Supplied information

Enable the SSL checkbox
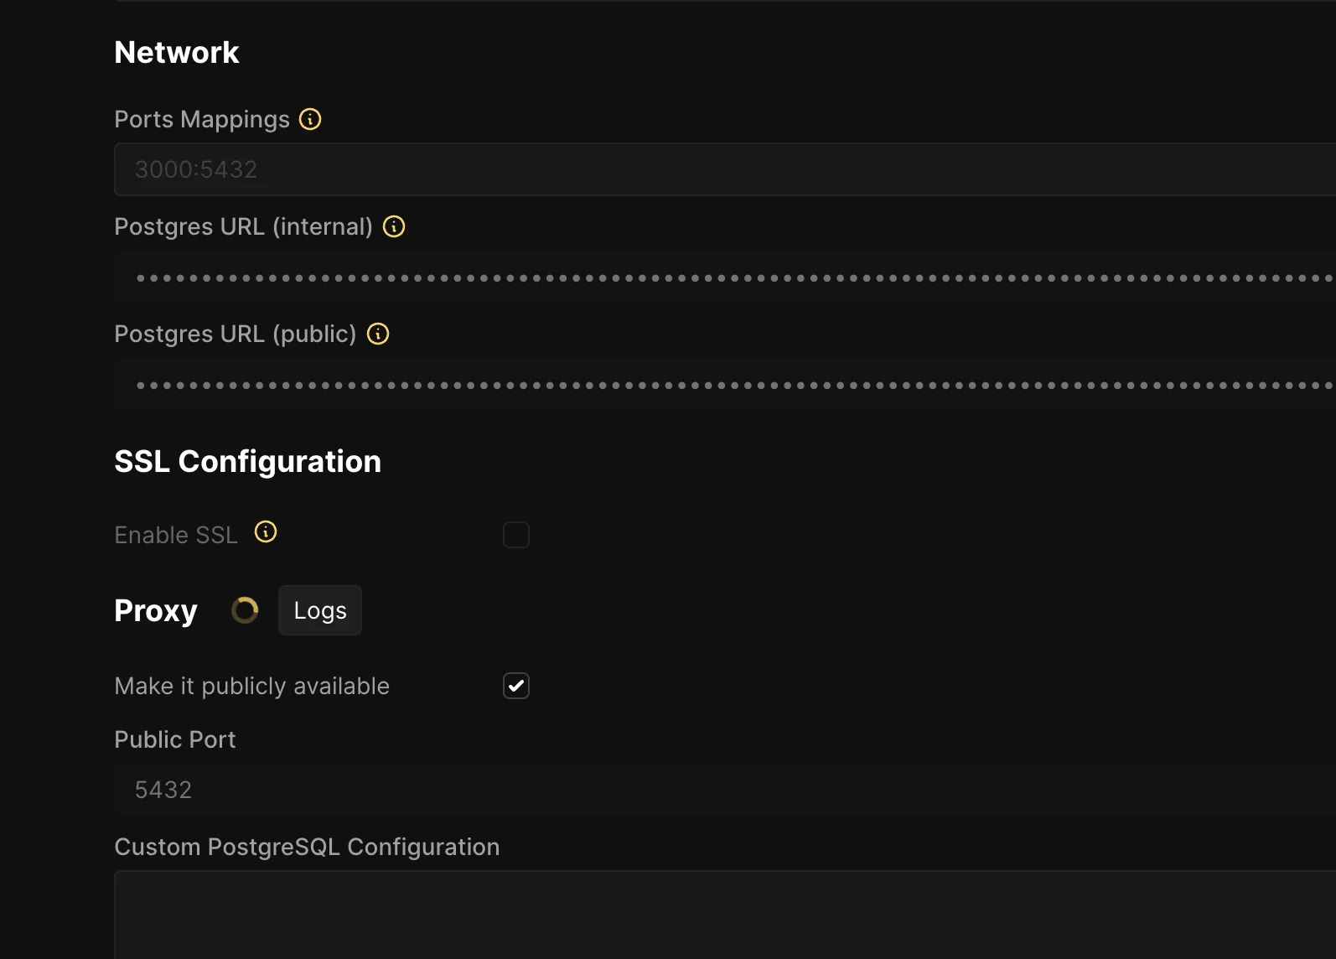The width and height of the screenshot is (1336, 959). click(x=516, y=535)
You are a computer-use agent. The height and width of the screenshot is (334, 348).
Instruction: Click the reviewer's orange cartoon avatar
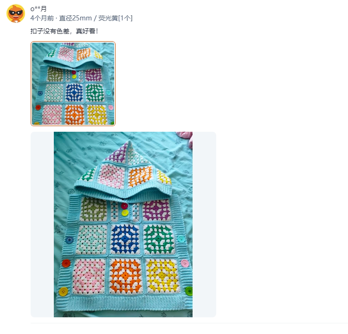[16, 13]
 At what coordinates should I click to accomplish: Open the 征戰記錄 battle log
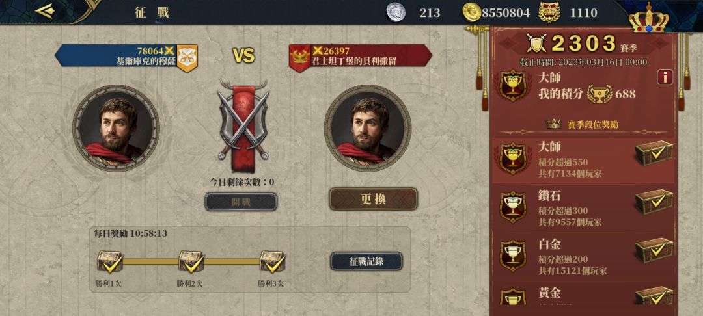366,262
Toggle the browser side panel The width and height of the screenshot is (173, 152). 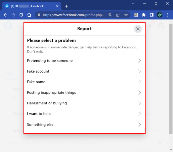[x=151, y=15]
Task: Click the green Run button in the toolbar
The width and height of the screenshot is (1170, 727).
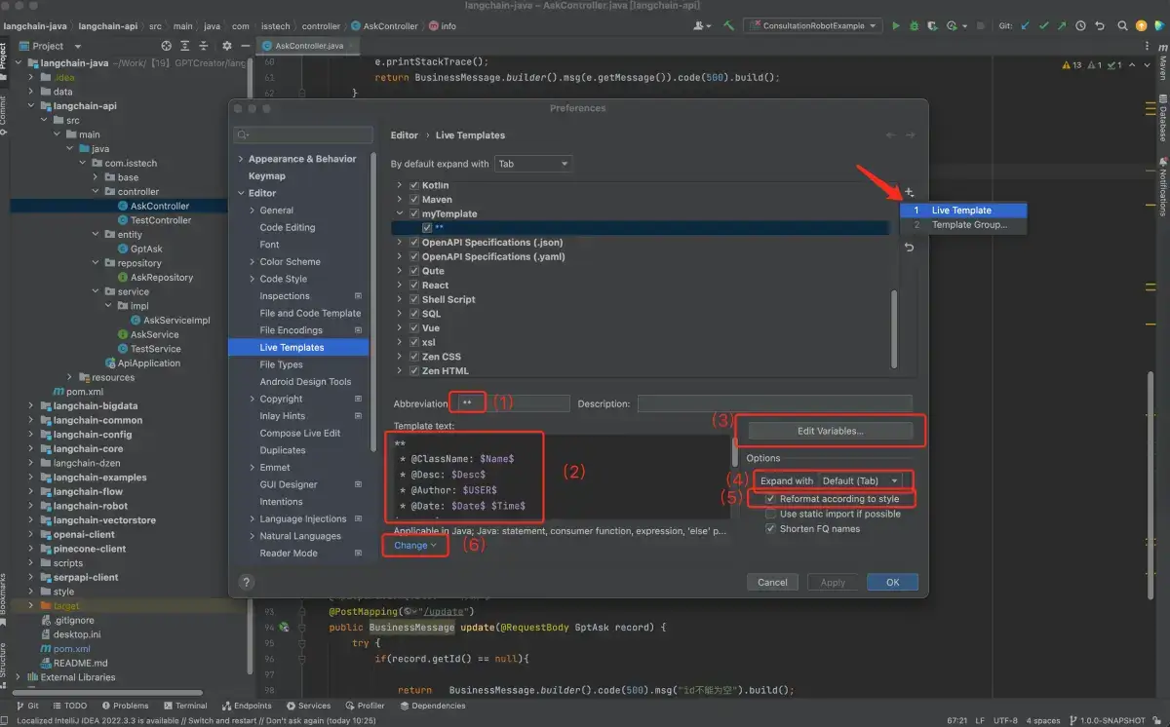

Work instructions
Only the lines from the one holding "Task: Click the" through the last line of the records should be output, please, exactly and without any pictures.

Result of this exercise
Task: Click the green Run button in the toolbar
The width and height of the screenshot is (1170, 727).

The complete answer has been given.